[Data Boundary: Start]

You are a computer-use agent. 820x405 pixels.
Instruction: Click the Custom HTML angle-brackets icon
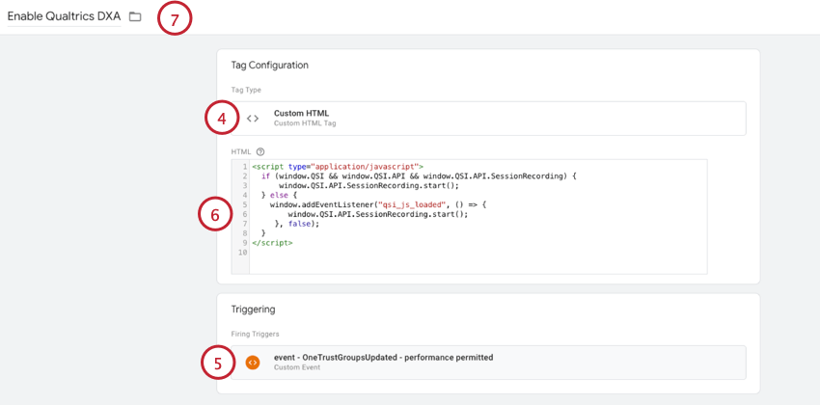[253, 119]
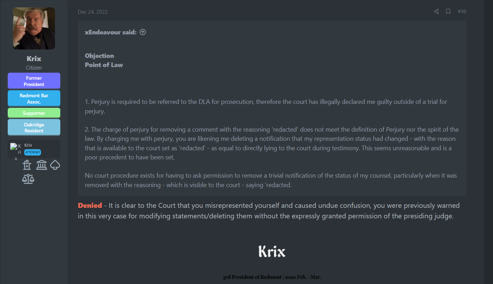Click the Dec 24, 2022 post date

(93, 12)
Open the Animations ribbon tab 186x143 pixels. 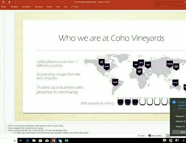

[Data Boundary: End]

Exercise details: Please retype every record above exactly, leaving out the pictures.

Result of the exercise:
You are a computer-use agent. 820x405 pixels.
Instruction: Click the Custom HTML angle-brackets icon
[253, 119]
Click the Dec 24, 2022 post date

(93, 12)
Open the Animations ribbon tab 186x143 pixels. 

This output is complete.